:: Task objective ::
Search the material for lines containing the word "beside", and copy each one.

:: Recorded data ::

▽

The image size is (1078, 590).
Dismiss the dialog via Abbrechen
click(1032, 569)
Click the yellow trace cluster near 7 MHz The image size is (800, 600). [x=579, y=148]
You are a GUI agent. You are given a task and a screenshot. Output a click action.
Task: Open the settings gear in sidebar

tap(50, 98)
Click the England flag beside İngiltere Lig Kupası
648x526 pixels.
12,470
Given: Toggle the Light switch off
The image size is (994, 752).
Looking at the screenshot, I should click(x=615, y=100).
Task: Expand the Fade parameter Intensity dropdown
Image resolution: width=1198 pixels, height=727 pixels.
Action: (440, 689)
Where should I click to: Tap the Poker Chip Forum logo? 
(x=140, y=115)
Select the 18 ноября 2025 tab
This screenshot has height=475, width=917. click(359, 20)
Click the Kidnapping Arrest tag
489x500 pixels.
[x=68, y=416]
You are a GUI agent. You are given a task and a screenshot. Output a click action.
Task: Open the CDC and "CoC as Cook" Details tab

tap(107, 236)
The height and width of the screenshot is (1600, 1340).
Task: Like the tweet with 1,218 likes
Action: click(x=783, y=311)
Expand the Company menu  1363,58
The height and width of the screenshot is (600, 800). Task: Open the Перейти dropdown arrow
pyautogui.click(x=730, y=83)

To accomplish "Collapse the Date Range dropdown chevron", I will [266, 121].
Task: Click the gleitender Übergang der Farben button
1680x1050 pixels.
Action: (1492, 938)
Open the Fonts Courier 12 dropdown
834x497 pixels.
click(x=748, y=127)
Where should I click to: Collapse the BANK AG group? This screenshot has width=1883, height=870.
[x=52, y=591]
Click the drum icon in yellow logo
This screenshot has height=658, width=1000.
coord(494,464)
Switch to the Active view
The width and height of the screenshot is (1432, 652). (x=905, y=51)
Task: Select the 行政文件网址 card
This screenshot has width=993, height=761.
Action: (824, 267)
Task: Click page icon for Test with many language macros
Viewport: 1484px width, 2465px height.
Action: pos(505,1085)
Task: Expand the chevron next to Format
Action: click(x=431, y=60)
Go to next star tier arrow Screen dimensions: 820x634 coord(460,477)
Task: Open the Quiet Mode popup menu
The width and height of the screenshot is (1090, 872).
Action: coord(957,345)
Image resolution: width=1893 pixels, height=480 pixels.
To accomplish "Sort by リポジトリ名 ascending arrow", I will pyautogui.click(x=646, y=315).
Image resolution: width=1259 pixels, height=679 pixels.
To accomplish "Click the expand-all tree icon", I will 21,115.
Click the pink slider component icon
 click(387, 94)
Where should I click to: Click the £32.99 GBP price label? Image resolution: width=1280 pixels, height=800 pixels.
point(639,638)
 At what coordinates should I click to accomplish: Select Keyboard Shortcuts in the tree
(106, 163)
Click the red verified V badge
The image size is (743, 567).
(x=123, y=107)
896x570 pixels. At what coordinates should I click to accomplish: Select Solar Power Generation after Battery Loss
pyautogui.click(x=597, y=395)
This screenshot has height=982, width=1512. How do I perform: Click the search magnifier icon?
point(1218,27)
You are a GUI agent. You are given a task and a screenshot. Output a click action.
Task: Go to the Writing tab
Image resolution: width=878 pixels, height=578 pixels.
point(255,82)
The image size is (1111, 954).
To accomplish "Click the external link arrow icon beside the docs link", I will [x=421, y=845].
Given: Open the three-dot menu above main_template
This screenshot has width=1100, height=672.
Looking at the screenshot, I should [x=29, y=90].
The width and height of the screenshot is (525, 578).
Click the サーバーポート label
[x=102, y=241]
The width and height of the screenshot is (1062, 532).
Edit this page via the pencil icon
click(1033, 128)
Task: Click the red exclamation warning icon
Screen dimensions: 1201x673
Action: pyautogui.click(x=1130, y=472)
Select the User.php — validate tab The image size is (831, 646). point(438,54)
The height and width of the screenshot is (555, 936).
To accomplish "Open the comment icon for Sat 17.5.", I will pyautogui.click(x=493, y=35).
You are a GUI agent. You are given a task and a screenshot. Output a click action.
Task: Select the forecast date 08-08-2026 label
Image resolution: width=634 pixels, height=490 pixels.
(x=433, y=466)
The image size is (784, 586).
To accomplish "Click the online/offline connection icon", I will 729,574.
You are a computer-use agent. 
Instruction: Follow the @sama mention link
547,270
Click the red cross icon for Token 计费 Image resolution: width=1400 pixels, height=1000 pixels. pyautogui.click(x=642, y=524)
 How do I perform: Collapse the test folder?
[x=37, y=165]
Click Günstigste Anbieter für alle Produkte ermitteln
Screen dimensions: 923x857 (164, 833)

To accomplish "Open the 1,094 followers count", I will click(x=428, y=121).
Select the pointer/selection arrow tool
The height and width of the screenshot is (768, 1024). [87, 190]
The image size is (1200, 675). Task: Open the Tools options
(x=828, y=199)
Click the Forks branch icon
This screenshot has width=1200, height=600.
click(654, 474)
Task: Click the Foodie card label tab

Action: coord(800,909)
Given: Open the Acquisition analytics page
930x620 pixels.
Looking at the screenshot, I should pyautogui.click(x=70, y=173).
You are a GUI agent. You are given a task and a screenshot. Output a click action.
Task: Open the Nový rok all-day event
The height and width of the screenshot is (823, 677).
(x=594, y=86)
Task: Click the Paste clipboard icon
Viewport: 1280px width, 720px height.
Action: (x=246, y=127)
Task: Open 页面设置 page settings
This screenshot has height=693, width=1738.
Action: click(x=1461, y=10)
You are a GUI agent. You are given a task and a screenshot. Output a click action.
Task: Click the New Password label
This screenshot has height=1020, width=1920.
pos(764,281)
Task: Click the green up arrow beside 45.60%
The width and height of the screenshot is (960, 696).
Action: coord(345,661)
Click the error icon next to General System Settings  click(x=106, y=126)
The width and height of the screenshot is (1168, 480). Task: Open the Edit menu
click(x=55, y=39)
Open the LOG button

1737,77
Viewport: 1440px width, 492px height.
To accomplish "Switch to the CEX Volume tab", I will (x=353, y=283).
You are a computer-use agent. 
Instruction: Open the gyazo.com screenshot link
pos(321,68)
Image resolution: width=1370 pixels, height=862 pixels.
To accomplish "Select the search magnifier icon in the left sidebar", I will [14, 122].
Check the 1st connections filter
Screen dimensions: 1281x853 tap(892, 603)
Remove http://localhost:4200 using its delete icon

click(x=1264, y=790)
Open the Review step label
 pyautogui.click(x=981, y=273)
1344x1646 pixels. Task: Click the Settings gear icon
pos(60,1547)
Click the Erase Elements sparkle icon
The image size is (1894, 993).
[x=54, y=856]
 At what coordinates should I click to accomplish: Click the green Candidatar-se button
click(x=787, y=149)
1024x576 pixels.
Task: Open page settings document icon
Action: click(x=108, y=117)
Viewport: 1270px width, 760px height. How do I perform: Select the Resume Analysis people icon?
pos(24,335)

△

:: Solution to the problem ::
Click the England flag beside İngiltere Lig Kupası
To accomplish "Click the external link arrow icon beside the docs link", I will [x=421, y=845].
Task: Click the green up arrow beside 45.60%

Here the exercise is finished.